Or here's another another another solution: the druid Wildshapes into a Quetzelcoatl everyone else wraps bedsheets around themselves and the druid "stork-s" the party safely out of the crumbling, falling, tower.
Druids can no longer wildshape into any beast they havve seen they now have a preset beasts they have to select.
Why would they not have Quetzelcoatl selected? Quetzelcoatl is the best flying form once you hit level 8, since in 2024 you don't need to have seen the creature before you can just pick it with your druid regardless of the campaign. - 80 ft fly speed, Flyby, Huge size, 30 hit points.
I would say fearherfall would work but they really need to leave the castle as the castle would be falling faster than them.
So? If you destroy the foundations of a building it typically breaks apart, a level 10 STR-based character should be able to punch their way through the collapsing building without much issue. Or one Shatter spell or as I mentioned above polymorphing one person into a giant beefy creature should break apart what remains of the tower above them.
Druids can no longer wildshape into any beast they havve seen they now have a preset beasts they have to select.
Why would they not have Quetzelcoatl selected? Quetzelcoatl is the best flying form once you hit level 8, since in 2024 you don't need to have seen the creature before you can just pick it with your druid regardless of the campaign. - 80 ft fly speed, Flyby, Huge size, 30 hit points.
I would say fearherfall would work but they really need to leave the castle as the castle would be falling faster than them.
So? If you destroy the foundations of a building it typically breaks apart, a level 10 STR-based character should be able to punch their way through the collapsing building without much issue. Or one Shatter spell or as I mentioned above polymorphing one person into a giant beefy creature should break apart what remains of the tower above them.
1st most games are likely to assume dinosaurs don't exist so you couldn't turn into one regardless. Id also say it isn't even necessarily the best. It also doesn't come from the monster manual and so even if your DM allows dinosaurs there is a chance neither of you even know the creature exists.the creatures CR is way too high.
Since HP of the creature is irrelevant now, there is not any major reason to even take it.
As for the building breaking apart, that would still infer debris are going to hit you and probably even more so if you are not falling the same speed as the building.
1st most games are likely to assume dinosaurs don't exist so you couldn't turn into one regardless.
Why would you assume that? Chult canonically exists in the base setting and is full of dinosaurs, and most published modules are in settings where dinosaurs exist. Moon druid is by far the most popular druid and can WS into the Quetzel at level 8. And Polymorph can turn any level 10 character into a Quetzel at anytime.

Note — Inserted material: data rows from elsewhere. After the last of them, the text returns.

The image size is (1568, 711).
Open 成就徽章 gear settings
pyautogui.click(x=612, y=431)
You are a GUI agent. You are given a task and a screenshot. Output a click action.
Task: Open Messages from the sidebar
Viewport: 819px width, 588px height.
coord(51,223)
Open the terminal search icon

Hi all. Looking for advice on battle mechanics and preparing my group for a possible TPK. Long story short, level 10 party is in a flying keep controlled by a wizard. And they just disenchanted the machinery that makes the castle fly, stopping the flow of energy and causing the castle to start falling. The wizard immediately popped into the room to make repairs and they decided to fight him.
Re: Battle mechanics
Would love any advice on mechanics here. Was thinking by x rounds the keep crashes? Maybe a “lair action” where the ground shifts and turns? There’s a big opening in the floor and somE could fall out on a bad roll. Maybe the wiz will keep trying to re-enchant the machinery and, he could repair it in x rounds? The place isn’t dropping like a stone. I told the party there is still some juice in the system. So it’s started to slowly descend, but that it’s likely to pick up speed as the tank runs fully dry. All thoughts are appreciated.
Re:TPK
We’ve been running this campaign for several years and PC death will be a very big deal. That said, they know actions have consequences. This was a moment of such brazen risk, they need to feel those stakes. I don’t want to pull punches. But I want make sure I clearly communicate what is at stake without hand holding them or telegraphing “you should all flee now” during the battle.

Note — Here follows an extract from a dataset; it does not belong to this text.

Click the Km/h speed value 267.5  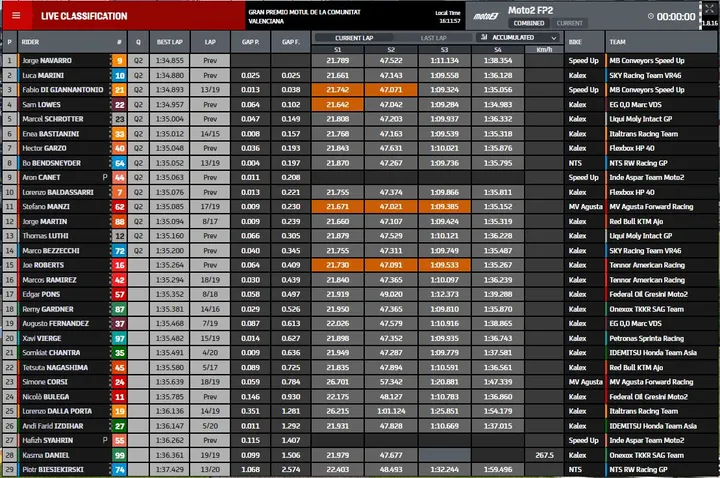coord(544,455)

How would folks out there handle this?. Would you let them know some of the mechanics? Eg x rounds before you crash? Would you share nothing? Would you give them a last ditch save but make it depend on high DC rolls? would deeply appreciate advice on how to make sure these dire consequences are fully in their hands
I’d start with the wizard telling them clearly telling them “if I don’t fix what you broke, this thing will crash and we will all die.” And really look around the table at them to make it clear that is you talking to the players, not just the NPC talking to the characters. And if they need more reason, the wizard can point out that by their estimation, the place will crash into some town or city or something (maybe that’s a lie, maybe not). That’s where you could give them an estimate. “We have less than 1 minute.”
I would do that for two reasons. One is understanding consequences makes them more interesting, two because it ramps up the drama.

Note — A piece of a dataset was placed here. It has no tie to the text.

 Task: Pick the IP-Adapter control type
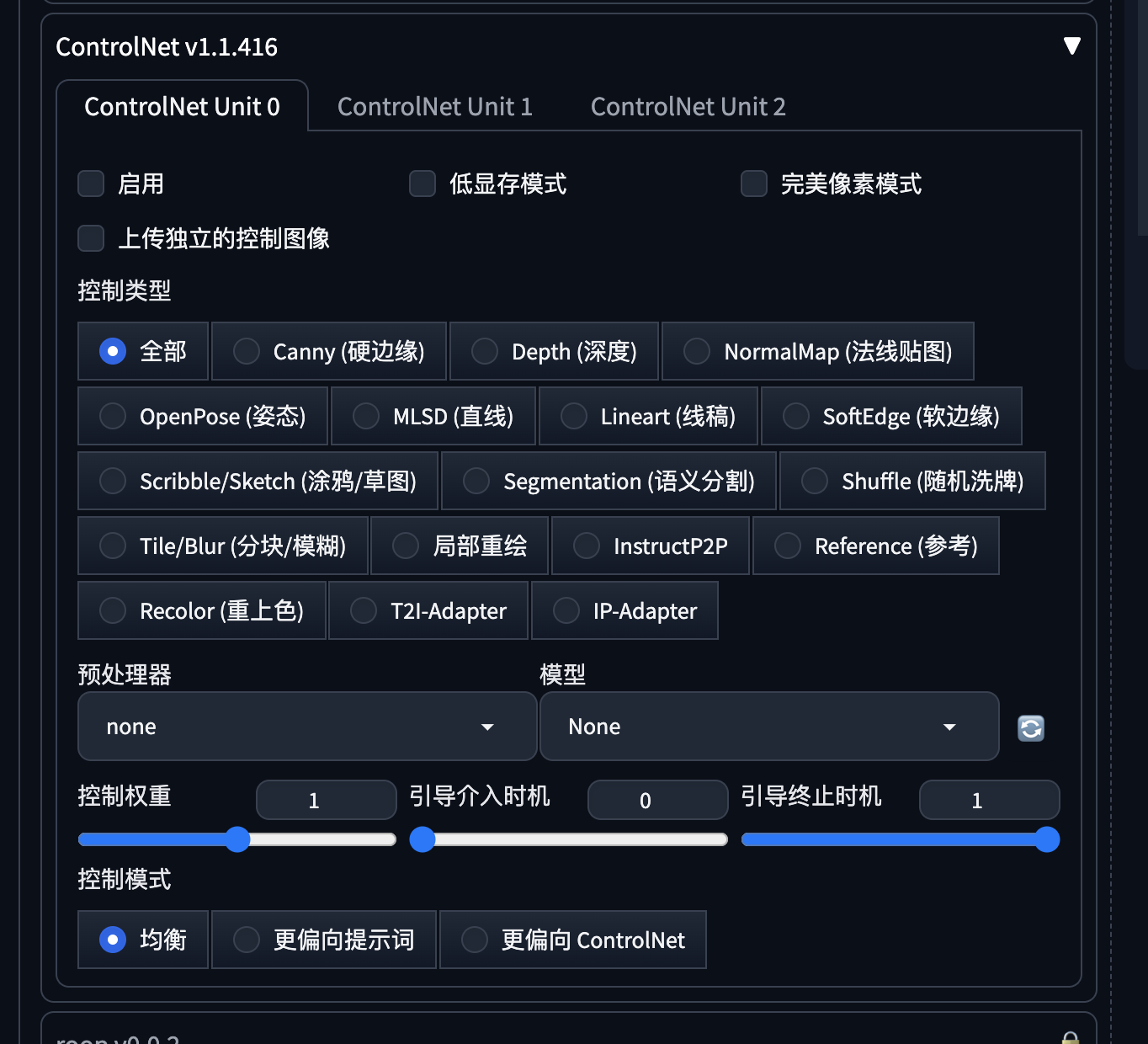point(566,610)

Now they have a choice, cut a deal with the wizard to save everyone, or fight the wizard and take their chances that they can turn this thing back on in however much time they have left.
If they need to fix it, I’d go the skill challenge route from 4e. Something like they have to make arcana checks and get, I don’t know , 4 successes before they get 3 failures. Maybe a DC like 17 or 18. That lets everyone choose if they want to participate, but the barbarian who dumped int will probably do more harm than good, or they might get lucky.
As far as the fight, you could make it dynamic, where as the thing falls, parts break off. The edges start to come in, and it starts to get smaller and smaller. Maybe the hole gets bigger. I’d give the wizard something like Bigby’s hand to grapple PCs and maybe drop them off the side. Also some minions, little clockwork automatons who would help with the repairs, but can be re-purposed to defend the wizard. And it would be reasonable for a wizard facing a level 10 party to just be able to teleport away. If the party chooses to fight, the wizard realizes they can’t both fight the party and stop their fortress crashing, so they leave (you could even add this in at the beginning speech). Or if not teleport, dimension door once they are within 500’ of the ground. Or cast fly on themself. Or even just feather fall off the side, and see if the party tries to chase him. The automatons will keep fighting no matter what, brave and mindless little things. A wizard in a flying fortress will have an exit strategy.
One think you want to make sure is how you are going to handle the damage. 5e has a cap on fall damage, and so they may determine they can't die do to that cap. You want to probably make sure they know they will take fall damage and damage from the debris.
They also need to be aware of how long they have before it falls. But more importantly the Wizard himself likely should have an exit plan, and would telegraph the last chance to leave.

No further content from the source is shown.